Vistos los autos pendientes ante esta Sala en virtud de recurso para la unificación de doctrina interpuesto por Letrada del Servicio de Salud de Castilla-La Mancha, en nombre y representación de este Servicio de Salud, contra la sentencia dictada el 1 de julio de 2003 por la Sala de lo Social del Tribunal Superior de Justicia de Castilla-La Mancha en el recurso de suplicación núm.1718/2002, que había formalizado la Letrada doña Eva María Díez Peco, en nombre y representación de doña Luz , contra la sentencia del Juzgado de lo Social núm. 3 de Ciudad Real, de fecha 18 de septiembre de 2002, recaída en los autos núm. 482/2002, seguidos a instancia de doña Luz contra el Servicio de Salud de Castilla-La Mancha, sobre prestaciones.

Ha sido parte en concepto de recurrida doña Luz , representada por el Procurador don Julián Caballero Aguado y asistida por el Letrado don Narciso Alarcón Rodríguez.
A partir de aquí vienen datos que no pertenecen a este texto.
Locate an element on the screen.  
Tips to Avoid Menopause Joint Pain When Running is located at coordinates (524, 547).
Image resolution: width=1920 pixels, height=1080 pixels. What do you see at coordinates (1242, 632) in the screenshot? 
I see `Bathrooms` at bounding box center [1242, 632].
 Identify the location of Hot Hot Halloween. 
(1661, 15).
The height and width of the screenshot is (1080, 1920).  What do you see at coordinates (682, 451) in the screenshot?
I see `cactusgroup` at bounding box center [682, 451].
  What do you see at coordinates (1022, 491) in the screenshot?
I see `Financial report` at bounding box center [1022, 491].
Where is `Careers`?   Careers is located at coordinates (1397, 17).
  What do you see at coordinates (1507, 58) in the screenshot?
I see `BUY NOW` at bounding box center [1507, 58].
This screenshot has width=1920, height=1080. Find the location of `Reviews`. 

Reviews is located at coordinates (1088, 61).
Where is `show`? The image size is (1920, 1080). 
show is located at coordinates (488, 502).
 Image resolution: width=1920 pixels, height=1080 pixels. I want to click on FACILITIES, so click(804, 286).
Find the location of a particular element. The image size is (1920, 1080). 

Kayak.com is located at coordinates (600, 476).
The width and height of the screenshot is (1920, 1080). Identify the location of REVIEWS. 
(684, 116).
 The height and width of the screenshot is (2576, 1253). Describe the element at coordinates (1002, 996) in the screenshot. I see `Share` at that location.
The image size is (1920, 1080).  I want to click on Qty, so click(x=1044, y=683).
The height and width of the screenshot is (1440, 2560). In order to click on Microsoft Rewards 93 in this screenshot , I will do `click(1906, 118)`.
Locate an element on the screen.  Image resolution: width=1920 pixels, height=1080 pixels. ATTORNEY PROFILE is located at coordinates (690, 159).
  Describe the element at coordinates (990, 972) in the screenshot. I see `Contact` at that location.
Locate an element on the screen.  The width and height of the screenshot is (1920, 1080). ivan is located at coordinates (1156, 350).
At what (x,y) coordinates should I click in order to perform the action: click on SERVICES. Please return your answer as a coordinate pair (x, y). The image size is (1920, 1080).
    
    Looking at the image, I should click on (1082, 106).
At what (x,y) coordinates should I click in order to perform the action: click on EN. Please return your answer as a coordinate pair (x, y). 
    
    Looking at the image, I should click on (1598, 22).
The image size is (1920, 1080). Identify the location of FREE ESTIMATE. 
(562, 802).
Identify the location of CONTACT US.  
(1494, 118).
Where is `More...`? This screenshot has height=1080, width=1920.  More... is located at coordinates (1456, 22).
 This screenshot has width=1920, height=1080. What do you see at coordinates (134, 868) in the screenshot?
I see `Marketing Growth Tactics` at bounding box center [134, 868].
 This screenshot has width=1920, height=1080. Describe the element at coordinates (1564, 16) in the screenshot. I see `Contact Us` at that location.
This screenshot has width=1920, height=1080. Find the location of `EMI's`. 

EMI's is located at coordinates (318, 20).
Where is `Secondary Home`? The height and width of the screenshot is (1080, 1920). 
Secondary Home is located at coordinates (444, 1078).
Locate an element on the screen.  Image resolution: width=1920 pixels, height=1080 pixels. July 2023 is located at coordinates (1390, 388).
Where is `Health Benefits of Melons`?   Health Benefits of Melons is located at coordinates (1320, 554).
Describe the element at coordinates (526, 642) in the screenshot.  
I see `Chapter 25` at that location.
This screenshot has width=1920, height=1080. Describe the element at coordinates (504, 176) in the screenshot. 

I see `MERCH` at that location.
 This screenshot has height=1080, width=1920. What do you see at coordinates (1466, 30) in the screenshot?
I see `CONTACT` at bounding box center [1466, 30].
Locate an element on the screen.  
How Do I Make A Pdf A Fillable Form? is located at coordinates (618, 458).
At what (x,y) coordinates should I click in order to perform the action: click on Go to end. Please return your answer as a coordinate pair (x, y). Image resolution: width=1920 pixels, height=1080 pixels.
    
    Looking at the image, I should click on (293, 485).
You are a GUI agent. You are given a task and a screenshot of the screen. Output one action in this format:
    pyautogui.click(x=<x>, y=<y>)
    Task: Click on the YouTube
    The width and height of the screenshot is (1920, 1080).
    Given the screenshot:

Ha intervenido el Ministerio Fiscal.

Es Magistrado Ponente el Excmo. Sr. D. PABLO CACHÓN VILLAR

ANTECEDENTES DE HECHO

PRIMERO

Doña Luz presentó en fecha 11 de julio de 2002 demanda contra el Servicio de Salud de Castilla-La Mancha (SESCAM) sobre "Reintegro de Gastos producidos por transporte sanitario en concepto de prestación complementaria", según expresamente se dice en el encabezamiento y en la súplica de dicho escrito, con la solicitud de que se dictara "sentencia por la que, estimando la demanda, (se) condene al citado Servicio a abonarme la cantidad de mil catorce euros con dieciocho céntimos (1.014,18 Euros)".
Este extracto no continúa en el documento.